L’enseignement de l’écrit est, depuis toujours, en France, l’objet d’un conflit récurrent à propos des méthodes employées, qu’une croyance coriace s’obstine à réduire à deux : celle qu’on appelle « syllabique » et celle qu’on appelle « globale ». Le propos de l’article est de détruire cette idée reçue, en démontrant que la problématique de cet enseignement est plus complexe et que la véritable opposition est celle de deux familles de démarches : – une famille de démarches fermées, avec manuels de lecture et méthodes imposées, centrées sur les savoirs à acquérir ; – une famille de démarches ouvertes, centrées sur l’enfant. L’article s’efforcera d’une part de démontrer que les premières reposent sur des mensonges et des ignorances, et d’autre part de préciser les choix des secondes pour en dégager les principes et tenter de convaincre de leur supériorité.

Non ! Pour enseigner l’écrit, toutes les méthodes ne se valent pas !

Eveline Charmeux, professeur-formateur d’enseignants honoraire et ex-enseignant chercheur à l’INRP

Qu’est-ce qu’une « méthode » ?

Savoir de quoi on parle est primordial. Donc préciser d’abord le sens des mots : ce sont eux qui dirigent la pensée, et les utiliser sans discernement conduit parfois à dire le contraire de ce que l’on croit.

Le titre utilise le terme de « méthodes ». L’acception générale de ce terme désigne « la manière de s’y prendre » en diverses situations. Mais comme, sans contexte, on ne peut pas être sûr du sens d’un mot, nous devons préciser ce qu’il en est en contexte pédagogique.

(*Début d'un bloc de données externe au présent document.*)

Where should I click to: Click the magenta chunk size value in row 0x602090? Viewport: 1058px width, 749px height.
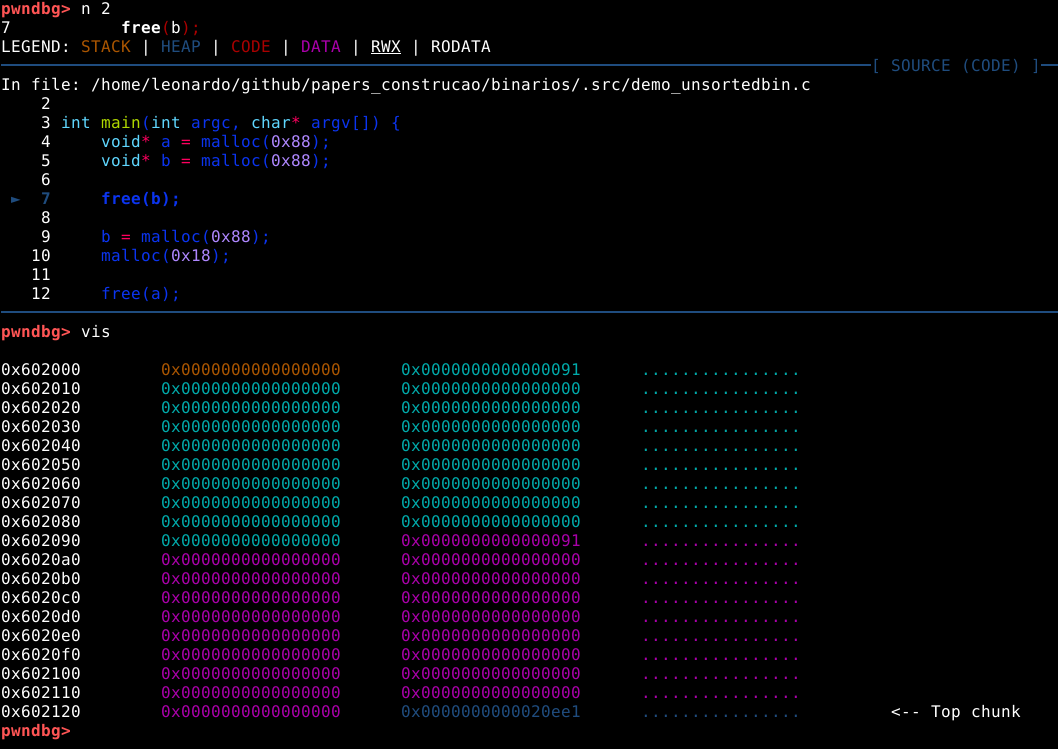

Enseigner, c’est réunir les conditions pour que les enfants acquièrent les savoirs définis par l’institution (l’École). Il s’agit donc de savoir si les diverses manières de s’y prendre, pour réunir ces conditions, sont d’égale efficacité. Mais, défini ainsi, enseigner est un type d’action très particulier : une action qui se déroule dans le temps, et met en jeu des enfants dans le but de les aider à grandir. Ce n’est donc pas une action « simple ». En fait, elle s’apparenterait plutôt à une sorte d’« aventure », un « parcours », celui que vit un élève pour aller de l’ignorance dans un domaine vers la connaissance de celui-ci. Pour le définir, il faut fournir diverses précisions : comment on commence, comment on avance ensuite, à travers quels types d’activités, proposées ou imposées, et à quoi on doit arriver, sans oublier comment on peut –ou doit – faire le point pendant le parcours et comment on va juger du résultat à la fin.

On le voit – et surtout parce que les actions concernent des êtres humains qui ne se manœuvrent pas comme des objets –, le terme de « méthode » semble trop vague et réellement inapproprié. Celui de « démarche » s’impose.

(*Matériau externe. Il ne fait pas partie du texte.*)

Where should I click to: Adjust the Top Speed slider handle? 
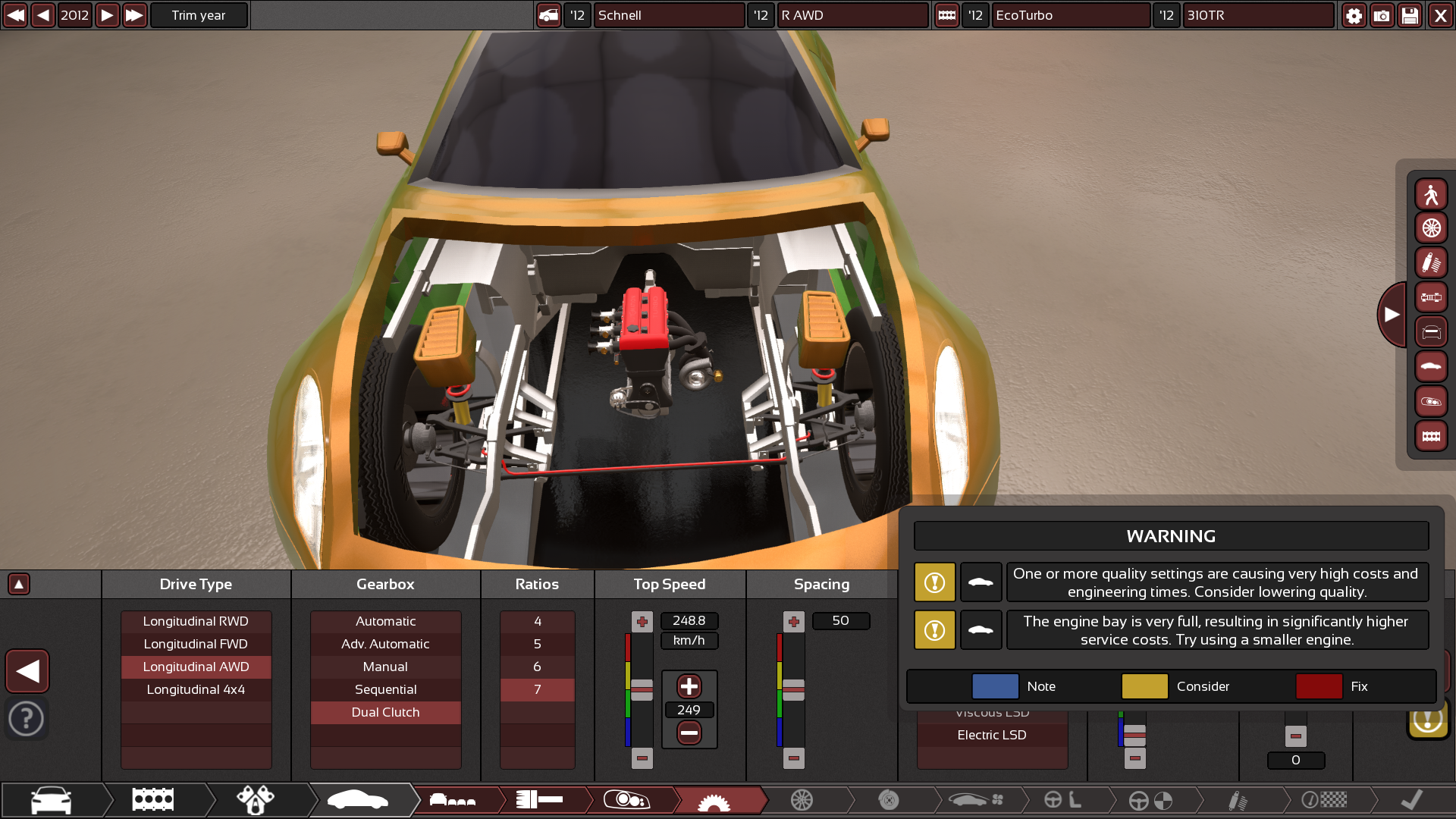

Comme pour tout parcours, l’information essentielle dont dépend tout le reste, c’est évidemment celle de l’arrivée. En pédagogie, c’est ce qu’on appelle les « finalités ». La définition de ces finalités nous est fournie ici : « Il s’agit de former des citoyens sujets de leur vie, critiques, actifs et solidaires, prêts à se mobiliser pour une société plus juste et plus égalitaire. »1

Notons au passage que cette définition des finalités de l’éducation à l’école n’est plus, depuis une ou deux décennies, la doctrine officielle en France. Non qu’elle soit ouvertement refusée, mais – et c’est beaucoup plus adroit ! – on se contente de ne pas expliciter les objectifs. À leur place sont envoyées des injonctions relatives aux « méthodes » à utiliser. Ainsi, les finalités peuvent-elles rester implicites, comme si elles allaient de soi. Ne pas expliciter les finalités que l’on vise, c’est évidemment faire en sorte que le public les ignore, et ne puisse venir les contester. La sagesse et la prudence invitent donc à rechercher vers quels résultats les injonctions de méthode peuvent conduire les élèves. Cela devrait permettre de repérer leurs objectifs réels pour découvrir si ceux-ci sont en accord avec les finalités définies plus haut, celles de la démocratie.

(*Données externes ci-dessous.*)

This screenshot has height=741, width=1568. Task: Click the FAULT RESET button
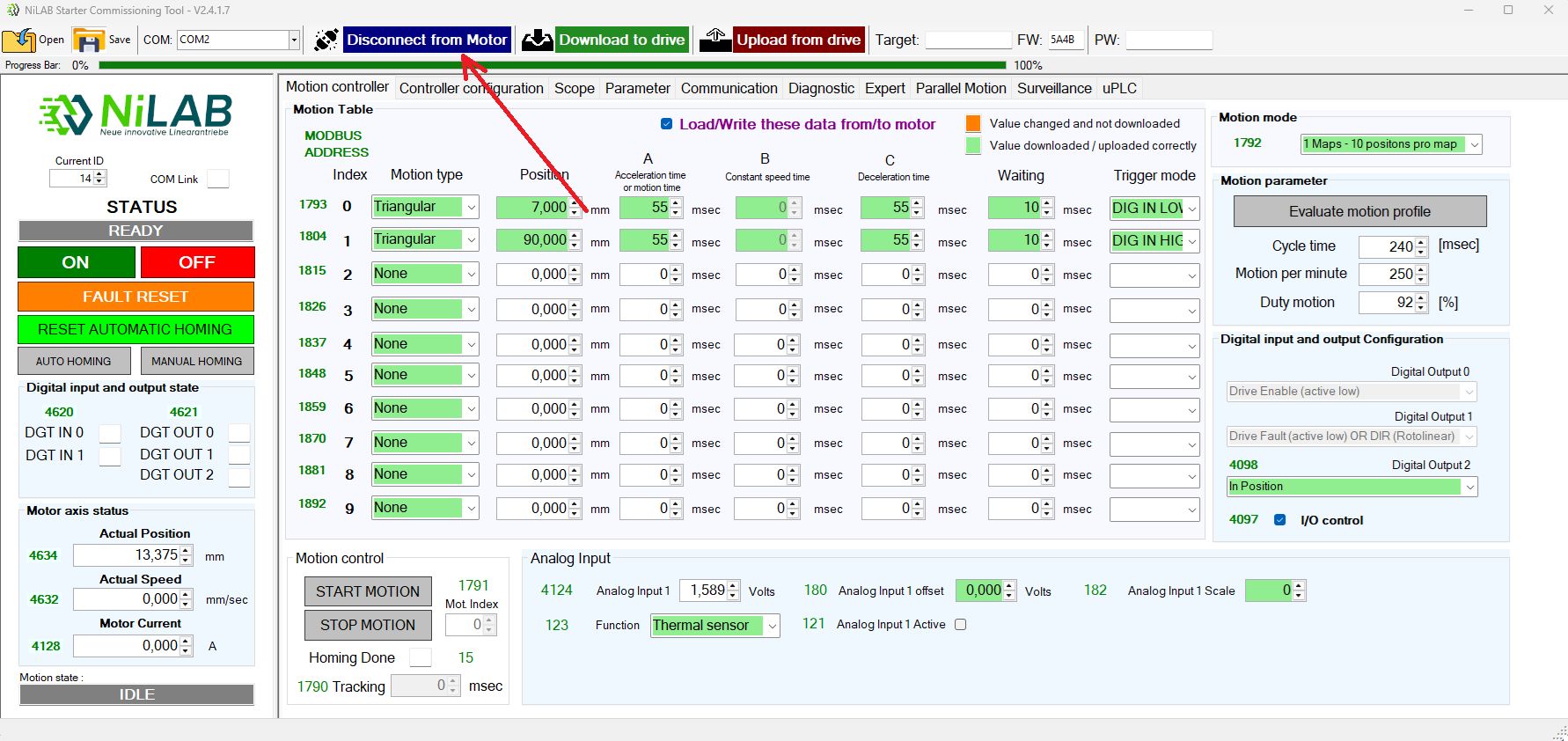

La problématique de l’enseignement de l’écrit

Les savoirs définis par l’institution sont évidemment communs à tous les élèves. Oui, mais les élèves sont tous différents entre eux. Cette contradiction pose problème : elle entraîne la nécessité d’un choix de priorités pour l’organisation de la démarche. Faut-il centrer celle-ci sur le « commun » (les savoirs) ou sur les « variations » (les élèves) ?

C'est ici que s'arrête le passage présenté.